Тут как раз Павел Васильевич пришёл.

— Ну, молодец докладчик! — говорит.- Очень интересно про болгарскую кухню рассказала. Девочка дело знает. Я бы ещё слушал, да регламент у неё кончился… Ну, а у тебя как дела, шеф-повар?

— Всё в порядке! — говорю.

— Тогда гуляй,- сказал Павел Васильевич и выпроводил меня в столовую.

Дежурные уже борщ по столам разнесли, и разговоры утихли. Заработали ложки. Пошёл я между столами и смотрю, как ребята едят. Хожу и думаю: «Сейчас опять хвалить начнут. Тут уж я им скажу, что борщ сам варил». Только ребята почему-то сопят и косо на меня смотрят, а кое-кто ложки бросил. За столами младших отрядов шум начался. Я подошёл к Пашке Снегирёву и спрашиваю:

— Ты чего борщ не ешь, мослов объелся, что ли?

— Сам ты объелся. Ты лучше свой борщ попробуй, а тогда спрашивай.

— Ну и попробую…

— Попробуй, попробуй! — раздалось со всех сторон.

Взял я у Пашки ложку и хлебнул борща из его тарелки.

Проглотил и чувствую, что всего меня внутри обожгло — чистая соль. Я хотел улыбнуться, но меня, видно, здорово перекосило, потому что ребята смеяться начали.

— Ну, что, вкусно?

— Лезь в тарелку — соль добывай!

— Знаменитый шеф-повар!

А настоящий Ваня Ухов подошёл, хлопнул меня ладонью по затылку и крикнул:

— Пересол на спине!

Тут все заорали «пересол на спине» и давай меня дубасить. В это время в столовой появились Павел Васильевич и тётя Феня.

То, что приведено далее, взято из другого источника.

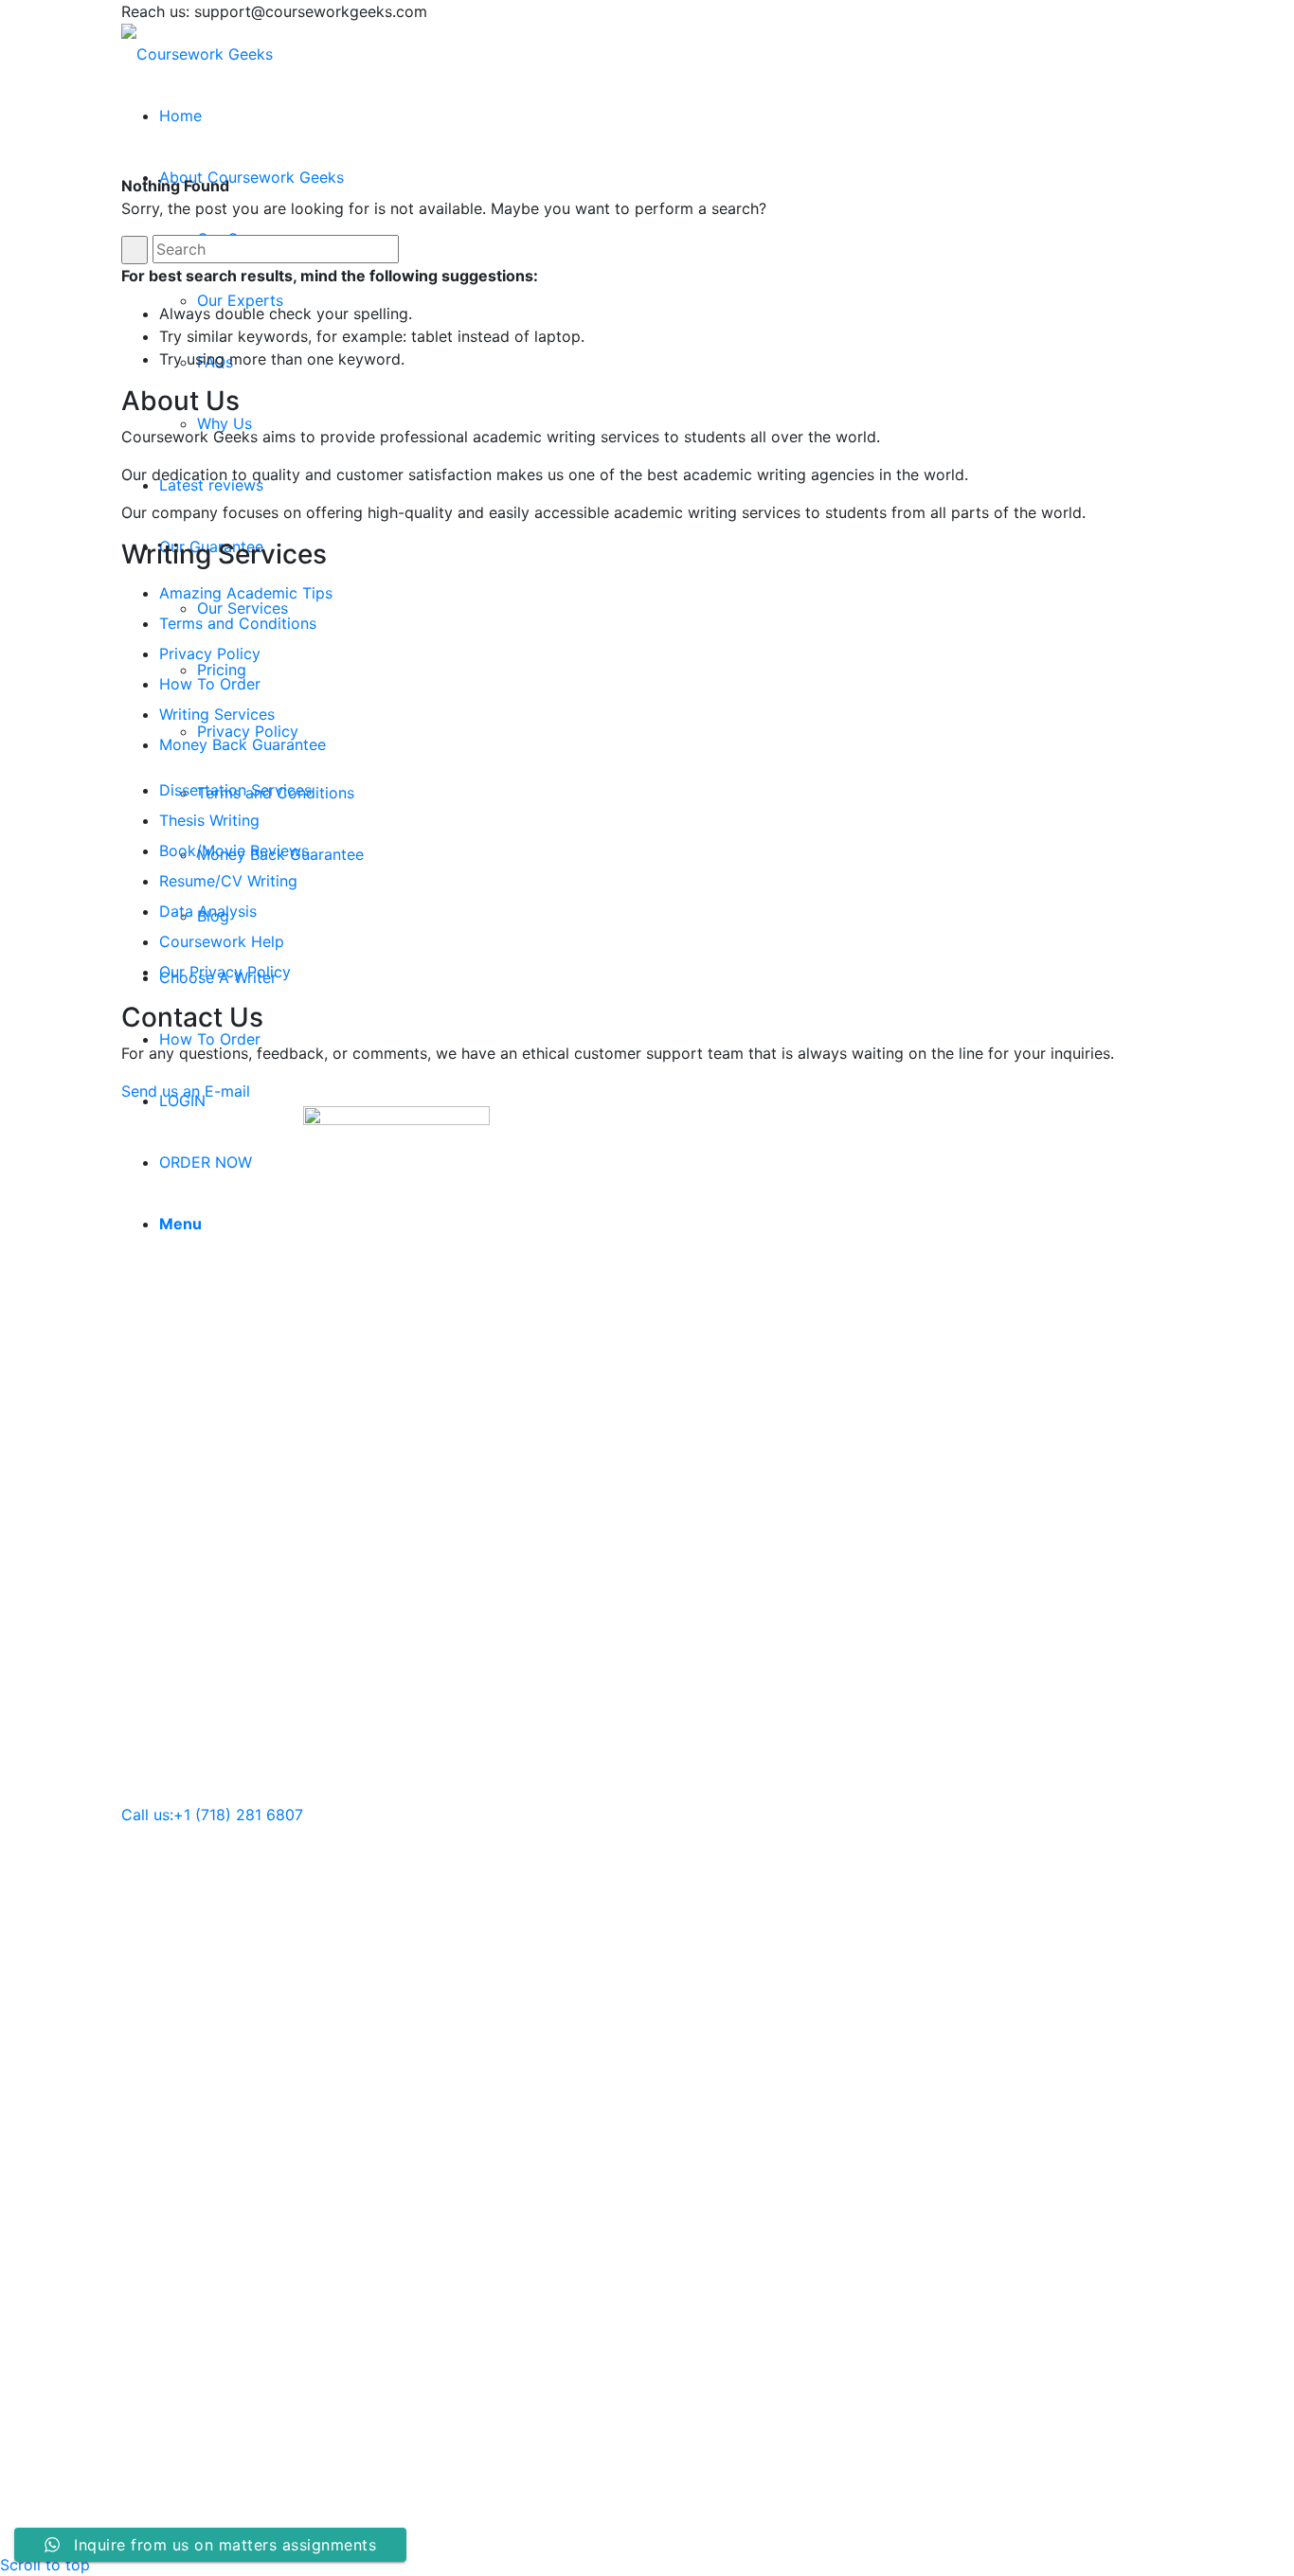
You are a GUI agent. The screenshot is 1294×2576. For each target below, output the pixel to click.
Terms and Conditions (237, 623)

— Что случилось, за что они тебя? — спрашивает Павел Васильевич.

— За то, что борщ солёный! — говорю.

— Как?! — возмутился Павел Васильевич.- А где вы были, Феня?

— Как это «где»? — обиделась тётя Феня.- Вы же мне велели за борщом присмотреть. Я солила и пробовала…

Тут мне всё ясно стало. Выходит, пока я с Пашкой эти самые мослы грыз, тётя Феня борщ варила. Она же не знала, что Павел Васильевич это мне поручил. Вот мы вдвоём борщ и посолили.

А ребятам что, они знают, что я сегодня шеф-повар, ну и давай за пересол благодарить по спине.

С третьим блюдом тоже чепуха вышла. Ребята на кухне так клубнику почистили, что её только на три младших отряда хватило.

Павел Васильевич положение исправил. Он срочно из кладовой яблок выписал. И по две штуки тем дал, кому клубники не хватило.

После обеда время быстро к вечеру катится. В играх и массовках принимали участие все «пионеры» нулевого отряда, а на лагерном стадионе состоялась футбольная встреча: нулевой отряд с десятым играл — с самыми маленькими. Ну и смеху было.

На всех участках всё благополучно прошло. В палатках и домиках чистота была образцовая, на территорию ни один родитель не проник, и все ребята проявили себя как отличные вожатые, педагоги и хозяйственники. Вот только со мной эта неприятность случилась. Хотел мне за это Коля Шибуков, как начальник лагеря, на вечерней линейке выговор закатить, но слово попросил Павел Васильевич и сказал, что Владимир Говорков не виноват, что вся вина на него одного ложится.

К торжественному спуску флага вызвали пионера нулевого отряда Ваню Ухова, то есть Абрама Соломоновича. Это всех удивило, потому что настоящего Ухова не за что было к мачте вызывать. Оказывается, Абрам Соломонович не смог долго бузить. Он по натуре человек спокойный и вежливый, без дела сидеть не мог, поэтому за время мёртвого часа сочинил новую походную песню для нашего лагеря. И слова, и музыку сам написал. За это его и вызвали к спуску флага. Нулевой отряд, уходя с линейки, пел эту песню. Там в припеве такие слова были:

Цвети, как весной,

Наш лагерь «Лесной»…

Ребятам очень понравилась новая песня, и вообще все остались днём самоуправления довольны. Даже я.